Related Technologies

Below is a list of related BigData technologies but which follow an architecture different from Hadoop.

  • Twitter Storm : As opposed to Hadoop which is a batch processing system, Storm is a distributed real-time processing system developed by Twitter. Storm is fast, scalable and easy to use.
  • HPCC : High Performance Computing Cluster (HPCC) is an MPP (Massive Parallel Processing) computing platform for solving Big Data problems. HPCC follows an architecture different from Hadoop. It boasts a few differences and advantages over Hadoop.
  • Dremel : A scalable interactive ad-hoc query system for analysis of read-only nested data by Google. Google’s BigQuery service is reportedly based on Dremel.

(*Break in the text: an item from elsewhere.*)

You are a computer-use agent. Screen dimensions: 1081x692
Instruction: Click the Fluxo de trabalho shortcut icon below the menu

This is not an exhaustive list and there may be many other projects, tools, and organizations related to Hadoop. I have tried to touch the most popular ones here.

In future posts, I wish to talk in detail about some of the less-talked-about projects in the above list but which can be really useful in day-to-day running and managing of a Hadoop cluster.